Dans ce parc de Soweto, Lerato Mofokeng enchaîne les figures et les mouvements de danse. Sur sa tête, un accessoire indispensable : un bob à carreaux, et aux bords marrons, qu’il lance régulièrement dans les airs, ou fait tourner sur un doigt : « Cette figure-là, je l’appelle le chapeau soufflé. Et celle-là, le chapeau qui parle. En fait, on peut créer tout ce qu’on veut. »
Le jeune homme de 21 ans fait partie d’un groupe de pantsula, cette danse très énergique et créative qui est née sous l’apartheid : « Ces mouvements racontent une histoire. Ils racontent la vie quotidienne dans nos quartiers. On peut faire ce qu’on veut à partir d’accessoires : un balai, une caisse de bières vide... Et l'ispoti est aussi un accessoire, ce n’est pas juste pour s’habiller, mais ça devient un instrument pour la danse. »
À ses côtés, Lebohang Sello, qui aide les jeunes groupes de Soweto à trouver leur public, approuve en hochant de la tête : « Le pantsula est une culture née dans le quartier de Sophiatown. À l’époque, ils portaient plutôt des costumes trois-pièces et les chapeaux Dobbs. Ils s’habillaient très formellement. Mais quand les nouvelles générations sont arrivées, elles ont décidé de s’habiller de façon plus décontractée, et elles ont changé le Dobbs pour un ispoti. »

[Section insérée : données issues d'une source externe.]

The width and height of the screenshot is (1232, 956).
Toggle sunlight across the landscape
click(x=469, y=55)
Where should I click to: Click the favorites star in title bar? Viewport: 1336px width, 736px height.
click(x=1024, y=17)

« L'ispoti est devenu un moyen d’expression »Le port du bob a aussi été popularisé par les artistes qui produisaient, dans les années 1990, la bande-son du pantsula, à savoir la musique kwaito. À l’image de rappeurs américains de la même époque, rares étaient ici les chanteurs à ne pas porter le fameux couvre-chef. Et c’est sur cette vague qu’a surfé la marque locale Loxion Kulca, qui a décidé de créer des modèles sud-africains alors que la plupart des ispoti étaient importés des États-Unis, d’Angleterre ou d’Italie. Sechaba Mogale est le co-fondateur de la marque : « On vendait aussi des jeans, des baskets, et tout ça, mais ce sont nos chapeaux qui nous ont vraiment lancé sur le marché. L'ispoti est devenu un moyen d’expression, selon comment on le porte, penché de quel côté, si on remonte un bord d’une certaine façon... Ça donne naissance à pleins de nouveaux styles. »

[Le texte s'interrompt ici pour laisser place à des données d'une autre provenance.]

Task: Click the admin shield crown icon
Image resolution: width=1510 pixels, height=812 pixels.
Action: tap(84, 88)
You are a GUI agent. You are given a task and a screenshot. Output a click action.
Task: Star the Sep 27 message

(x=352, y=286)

Mais l'ispoti a également gagné en popularité grâce à son côté subversif, lié à la culture de la rue, des voyous tsotsis et des gangsters : « Parce qu’on traînait dans la rue, on était repéré par la police, et vus comme des criminels. Donc ça a donné naissance à une attitude de défi, dans nos moyens d’expression. Et l'ispoti permettait de cacher les yeux, et de passer inaperçu... »
Les fans de kwaito ont peu à peu laissé place aux adeptes de l’amapiano, nouveau genre musical. Et l'ispoti a aussi su évoluer, devenant réversible, à bords longs ou courts, souples ou rigides, avec de nouveaux motifs. Et il n’a pas perdu sa place dans les townships : « Salut, moi c’est Sibusiso, mais on m’appelle Shavul, à cause de la façon dont je porte mon ispoti, vous voyez ? Dans notre culture, on peut reconnaître les gars qui viennent du quartier Zola, ils le portent plutôt comme ça. Mais nous à Meadowlands, les mecs cools, on le porte d’une façon différente. »
Le chapeau s’adapte désormais à toutes les générations, et à 53 ans, Jabulile Nhlabathi le porte encore, en souvenir de sa jeunesse : « Ça donne un style du ghetto. Moi, je le porte fièrement. J’en ai beaucoup, de couleurs différentes, car j’en mets vraiment souvent. »
Il n’est pas rare aujourd’hui que des touristes repartent de leur visite de Soweto avec un bob multicolore sur la tête, puisqu’il a aussi su envahir les boutiques de souvenirs.